Amastra aemulator is a species of air-breathing land snail, a terrestrial pulmonate gastropod mollusc in the family Amastridae.

==Description==
The length of the shell attains 15.5 mm, its diameter 8.6 mm.

(Original description) The shell contains seven whorls. The shell is narrowly perforate, ovate-pyramidal, and moderately solid. The spire's outlines are nearly straight at the base, becoming slightly concave near the apex. The whorls are slightly convex and relatively short. The 2½ whorls of the protoconch are a dull purplish color and very finely and regularly striate when unworn. The subsequent whorls are irregularly wrinkle-striate, with the cuticle initially light olive, transitioning to olive-brown on the last two whorls. The surface is somewhat glossy, but where the cuticle is worn away, it reveals a dull gray and purplish-brown calcareous layer beneath.

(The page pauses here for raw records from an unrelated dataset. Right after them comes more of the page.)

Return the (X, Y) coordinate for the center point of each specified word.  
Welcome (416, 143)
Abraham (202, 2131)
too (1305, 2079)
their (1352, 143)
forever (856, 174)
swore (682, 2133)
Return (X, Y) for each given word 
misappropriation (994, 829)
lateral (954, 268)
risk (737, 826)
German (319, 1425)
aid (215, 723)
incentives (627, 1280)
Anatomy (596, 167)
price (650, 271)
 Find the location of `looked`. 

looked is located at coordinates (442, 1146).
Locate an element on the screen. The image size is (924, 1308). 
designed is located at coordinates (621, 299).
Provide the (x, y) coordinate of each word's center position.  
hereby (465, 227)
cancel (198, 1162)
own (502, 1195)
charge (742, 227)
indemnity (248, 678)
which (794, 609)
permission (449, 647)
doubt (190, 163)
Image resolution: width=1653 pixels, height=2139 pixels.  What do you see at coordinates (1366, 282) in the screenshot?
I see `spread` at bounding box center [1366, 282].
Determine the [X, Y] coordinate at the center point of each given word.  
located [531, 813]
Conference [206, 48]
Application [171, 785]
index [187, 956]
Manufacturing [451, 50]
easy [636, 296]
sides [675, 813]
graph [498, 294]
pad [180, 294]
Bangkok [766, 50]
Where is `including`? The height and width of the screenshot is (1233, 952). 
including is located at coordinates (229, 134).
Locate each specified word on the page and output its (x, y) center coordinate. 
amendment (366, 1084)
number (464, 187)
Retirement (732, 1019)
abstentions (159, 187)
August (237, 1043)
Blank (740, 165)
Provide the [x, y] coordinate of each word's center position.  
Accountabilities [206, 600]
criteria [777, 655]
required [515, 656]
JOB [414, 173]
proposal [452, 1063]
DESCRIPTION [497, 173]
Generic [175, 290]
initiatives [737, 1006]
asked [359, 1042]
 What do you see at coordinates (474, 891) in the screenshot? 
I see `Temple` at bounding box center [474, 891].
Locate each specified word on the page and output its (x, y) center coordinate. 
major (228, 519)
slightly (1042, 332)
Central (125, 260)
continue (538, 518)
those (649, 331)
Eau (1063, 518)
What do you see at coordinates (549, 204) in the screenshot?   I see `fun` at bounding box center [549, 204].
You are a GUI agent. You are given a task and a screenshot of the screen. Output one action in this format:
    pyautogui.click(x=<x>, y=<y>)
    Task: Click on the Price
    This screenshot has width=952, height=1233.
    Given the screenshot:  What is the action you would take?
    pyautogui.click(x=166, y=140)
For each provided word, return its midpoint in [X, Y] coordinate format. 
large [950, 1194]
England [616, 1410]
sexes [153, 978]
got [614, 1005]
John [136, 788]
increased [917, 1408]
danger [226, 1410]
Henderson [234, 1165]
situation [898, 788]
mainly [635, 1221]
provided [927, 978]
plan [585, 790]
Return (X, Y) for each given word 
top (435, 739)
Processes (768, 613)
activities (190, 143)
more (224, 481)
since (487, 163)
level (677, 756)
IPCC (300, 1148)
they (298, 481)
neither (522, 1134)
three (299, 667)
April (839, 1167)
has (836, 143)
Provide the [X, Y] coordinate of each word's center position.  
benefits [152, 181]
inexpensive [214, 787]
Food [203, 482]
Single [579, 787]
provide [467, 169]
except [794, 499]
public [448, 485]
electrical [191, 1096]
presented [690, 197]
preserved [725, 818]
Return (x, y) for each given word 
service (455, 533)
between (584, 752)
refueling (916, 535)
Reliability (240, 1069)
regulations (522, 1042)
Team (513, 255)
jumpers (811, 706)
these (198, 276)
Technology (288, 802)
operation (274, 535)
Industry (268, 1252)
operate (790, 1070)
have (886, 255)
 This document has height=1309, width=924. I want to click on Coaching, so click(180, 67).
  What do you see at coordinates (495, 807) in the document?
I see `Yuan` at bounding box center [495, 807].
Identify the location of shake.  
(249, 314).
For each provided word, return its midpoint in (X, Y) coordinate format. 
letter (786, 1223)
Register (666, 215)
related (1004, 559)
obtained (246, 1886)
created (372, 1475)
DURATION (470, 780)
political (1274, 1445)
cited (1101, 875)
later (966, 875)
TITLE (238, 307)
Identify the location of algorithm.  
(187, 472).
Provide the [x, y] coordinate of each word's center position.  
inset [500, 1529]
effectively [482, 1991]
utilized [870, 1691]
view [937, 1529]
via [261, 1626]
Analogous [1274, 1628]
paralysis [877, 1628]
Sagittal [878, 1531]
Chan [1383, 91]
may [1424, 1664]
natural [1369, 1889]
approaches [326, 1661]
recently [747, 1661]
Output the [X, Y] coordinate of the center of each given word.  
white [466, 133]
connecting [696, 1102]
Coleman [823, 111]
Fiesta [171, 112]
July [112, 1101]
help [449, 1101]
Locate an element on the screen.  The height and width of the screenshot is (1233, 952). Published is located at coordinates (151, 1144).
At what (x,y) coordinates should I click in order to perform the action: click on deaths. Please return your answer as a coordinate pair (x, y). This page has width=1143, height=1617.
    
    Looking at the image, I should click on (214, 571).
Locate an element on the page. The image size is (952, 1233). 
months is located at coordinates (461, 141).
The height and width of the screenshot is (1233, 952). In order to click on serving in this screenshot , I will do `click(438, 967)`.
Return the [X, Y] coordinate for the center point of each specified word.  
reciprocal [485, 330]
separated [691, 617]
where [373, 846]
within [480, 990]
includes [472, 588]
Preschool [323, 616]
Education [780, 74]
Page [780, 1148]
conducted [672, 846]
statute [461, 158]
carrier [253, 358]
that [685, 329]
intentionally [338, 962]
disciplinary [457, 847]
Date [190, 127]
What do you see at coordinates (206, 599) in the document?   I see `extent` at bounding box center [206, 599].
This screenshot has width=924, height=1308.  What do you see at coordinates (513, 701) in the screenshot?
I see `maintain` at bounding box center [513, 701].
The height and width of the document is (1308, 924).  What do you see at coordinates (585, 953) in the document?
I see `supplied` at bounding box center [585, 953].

The aperture is small, slightly oblique, and dull purplish-gray inside, becoming paler with a barely perceptible thickening near the lip. The columella is short, thick, and whitish, featuring a subhorizontal lamella. The parietal callus is very thick, its edge forming a ledge that seamlessly connects the ends of the lip.

==Distribution==
This species is endemic to Hawaii and occurs on Oahu Island.